Binary target values in {0, 1} (the implementation expects 0/1 labels).

type Y:

array-like, shape (n_samples,)

type alpha:

float

param alpha:

Regularization strength for ridge (L2) penalty. May be a traced JAX scalar when called from JITted code; the implementation avoids Python boolean checks on alpha.

type alpha:

float, optional (default=0)

returns:

params – Fitted logistic regression coefficients (dtype float32).

rtype:

jax.numpy.ndarray, shape (n_features,)

Notes

  • The number of gradient-descent iterations and learning rate are currently hard-coded (1000 iterations, learning rate 0.1). If you need tunable training behaviour, consider adding explicit arguments or switching to an optimizer library such as optax.

causal_falsify.utils.mint.fit_model_jax(X, Y, binary_response=False)[source]

Fit a nuisance model (linear or logistic) and evaluate its performance via cross-validation.

This function selects between fit_linear_regression and fit_logistic_regression based on the binary_response flag and returns the fitted parameters along with a cross-validated mean-squared error diagnostic.

Important

  • binary_response is treated as a plain Python boolean here. When calling fit_model_jax from JIT-compiled code, prefer passing function objects directly to the caller (see bootstrap_model_fitting_jax) to avoid tracing boolean values.

Parameters:
  • X (jax.numpy.ndarray) – Design matrix of shape (n_samples, n_features).

  • Y (jax.numpy.ndarray) – Target vector of shape (n_samples,).

  • binary_response (bool, optional) – If True, fit a logistic regression model; otherwise fit a linear model.

Return type:

tuple[Array, float]

Returns:

  • params_outcome (jax.numpy.ndarray) – The fitted model parameters (shape (n_features,)).

  • model_mse (float) – Cross-validated mean squared error for diagnostic purposes.

causal_falsify.utils.mint.permutation_independence_test(data_x, data_y, n_bootstraps=1000, random_state=None)[source]

Performs a permutation-based independence test between two datasets.

This function tests the null hypothesis that data_x and data_y are independent by comparing the observed off-diagonal block Frobenius norm to the distribution obtained by permuting data_x.

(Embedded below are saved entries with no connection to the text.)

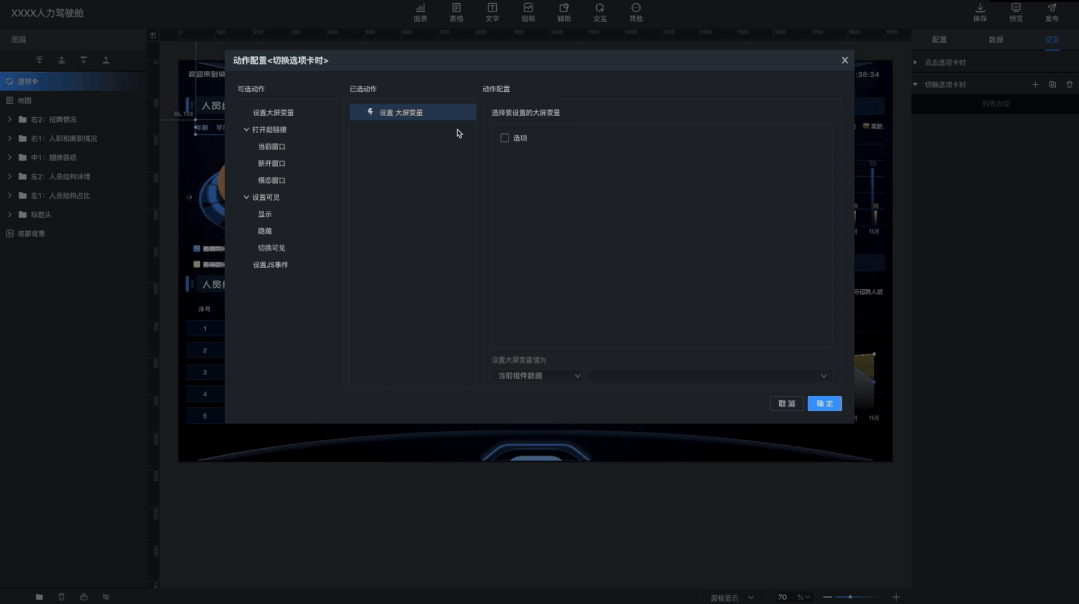Open the 当前组件数据 dropdown

coord(538,376)
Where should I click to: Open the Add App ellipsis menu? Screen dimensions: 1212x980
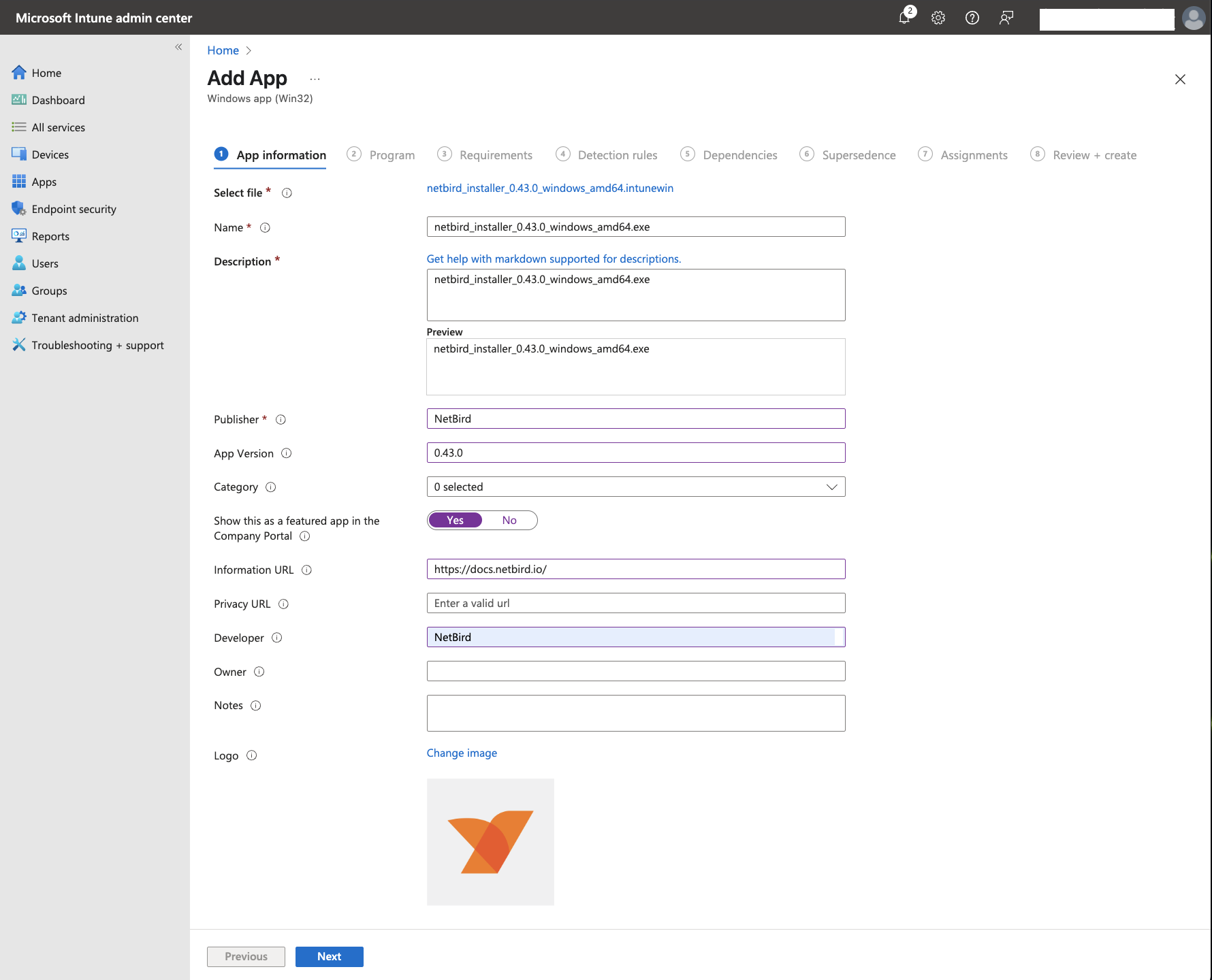(315, 79)
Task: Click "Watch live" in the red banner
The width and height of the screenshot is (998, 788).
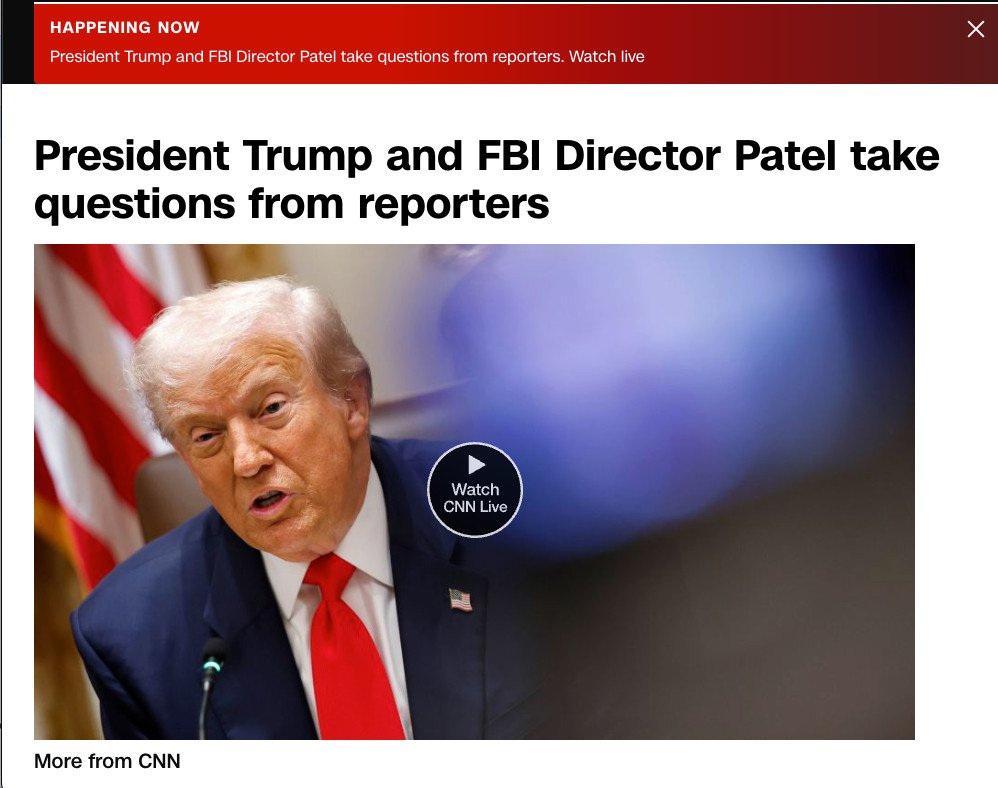Action: pyautogui.click(x=607, y=57)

The p-value is estimated as the proportion of permuted statistics greater than the observed statistic.

Parameters:
  • data_x (np.ndarray) – The first dataset, with samples along the first axis.

  • data_y (np.ndarray) – The second dataset, with samples along the first axis.

  • n_bootstraps (int, optional) – Number of permutations to perform (default is 1000).

  • random_state (np.random.RandomState or None, optional) – Random state for reproducibility. If None, a new RandomState is created.

Returns:

The estimated p-value for the independence test.

Return type:

float

Notes

Requires the function compute_offdiag_block_frobnorm to compute the test statistic.

causal_falsify.utils.mint.resample_until_enough_unique(subkey, n_resamples, min_sample_size)[source]

Repeatedly resample indices (with replacement) until the sample contains at least min_sample_size unique indices.

Parameters:
  • subkey (jax.random.PRNGKey) – PRNG key for JAX random operations.

  • n_resamples (int) – Number of indices to sample in each iteration (sample size).

  • min_sample_size (int) – Minimum required number of unique indices in the resampled set.

Returns:

resampled_indices – Integer array of shape (n_resamples,) containing resampled indices. The returned array is guaranteed to contain at least min_sample_size distinct values when the function returns.

Return type:

jax.numpy.ndarray

Notes

  • The function uses jax.lax.while_loop internally to remain compatible with JIT tracing. The condition and body are expressed with JAX primitives.

  • If min_sample_size > n_resamples the loop cannot succeed; the caller should ensure min_sample_size <= n_resamples to avoid an infinite loop.

causal_falsify.utils.mint.validate_matrix(matrix)[source]

Validates that the input matrix is a proper 2-dimensional NumPy array without NaN or infinite values.

Parameters:

matrix (np.ndarray) – The matrix to validate.

Raises:

AssertionError – If the input is not a NumPy array. If the matrix contains NaN values. If the matrix contains infinite values. If the matrix is not 2-dimensional.